After almost a year of sustained anxiety, Cuesta’s administration can finally stop holding its collective breath: roughly 61.73 percent of the county’s voters decided to support Measure L, and Cuesta will be receiving $275 million.

As Cuesta’s elite were eagerly awaiting the poll results at a mini election night party in a suite at the Lexington Inn, there was a hint of fragility in the air. Sure, there were snacks and balloons, but there was a palpable sense that, either way the vote turned out, Cuesta was on the precipice of something massive. This one night could make or break the school.

Though he exuded his usual friendly demeanor, Cuesta President Gil Stork could feel the electricity of the moment better than anyone else in the room.

“You can’t help having the fluctuating feelings of excitement and panic,” Stork said. “I just hope that we were able to tell our story.”

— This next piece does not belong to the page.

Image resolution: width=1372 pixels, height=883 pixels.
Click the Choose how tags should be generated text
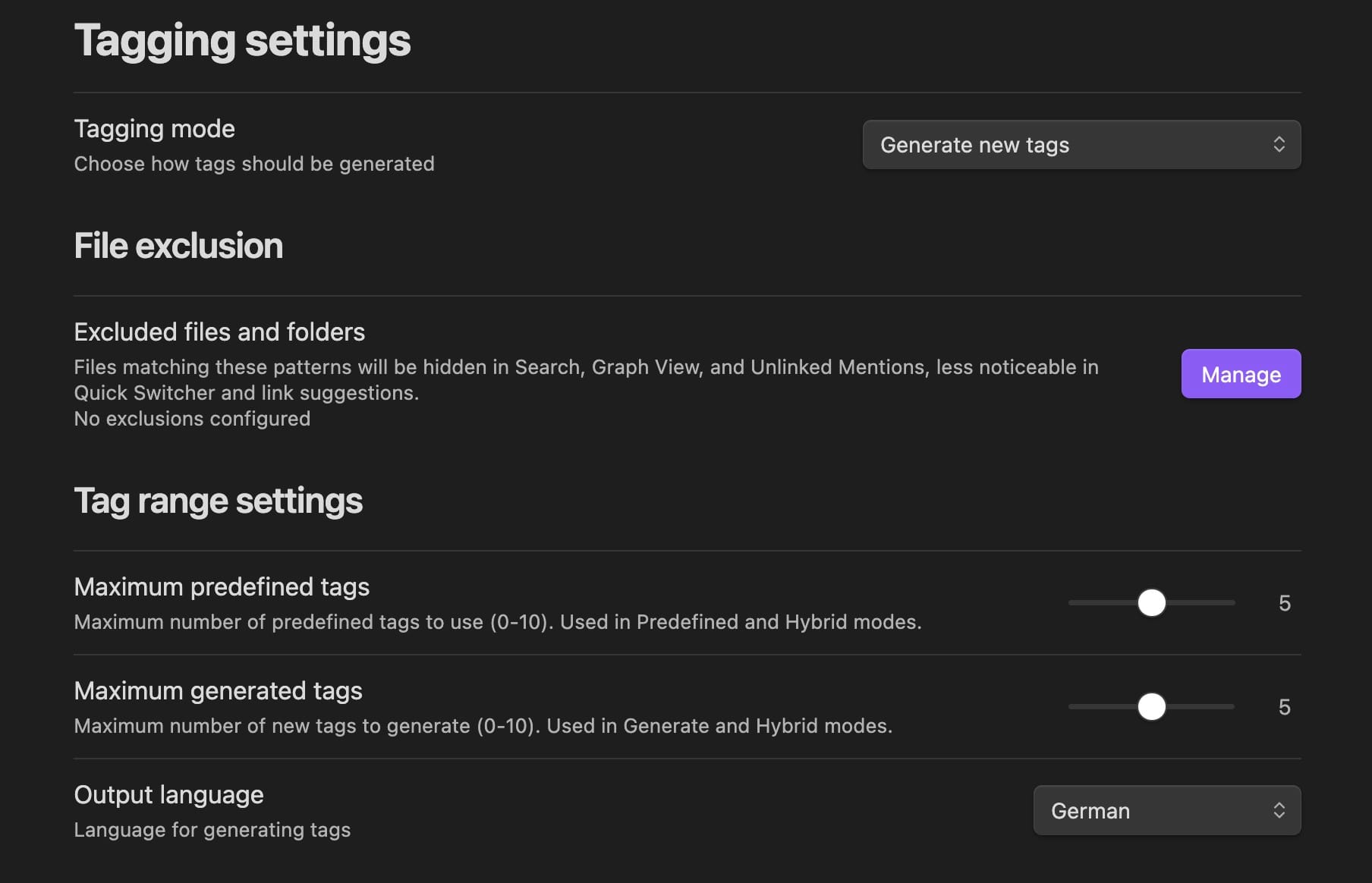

The college president seemed afraid of jinxing himself as he spoke. He was already making plans for the next bond measure the school would have to try for if Measure L failed like the school’s $310 million 2006 measure did.

All of that tension immediately dissipated, though, as soon as the first precincts started reporting. Measure L had the support of around 61 percent of voters and—luckily for Cuesta—that number didn’t change much as the rest of the results rolled in.

The school already has plans for where those bond dollars will go first.

One of the main reasons the school decided to go out for a bond in the first place was that, due to a state education code, all of Cuesta’s portables will have to be decommissioned by September 2015. This code will displace more than 60,000 square feet of classrooms and offices.

With that in mind, the school will start by bringing in temporary housing for those classes and faculty offices while two new buildings—one on the SLO campus and one on the Paso campus—are being built. The school projects that the extensive regulatory processes for these buildings will be finalized and submitted within 30 to 45 days.

Cuesta is also working on laying out the specific plans of action for the school’s first major waves of building repairs and technology upgrades.

Cuesta will have a lot of plates spinning in the coming months, but now, for just a brief moment Stork and Cuesta can bask in the sweet warming rays of victory.

“To say I am thrilled with the passage of Measure L is an understatement,” Stork said.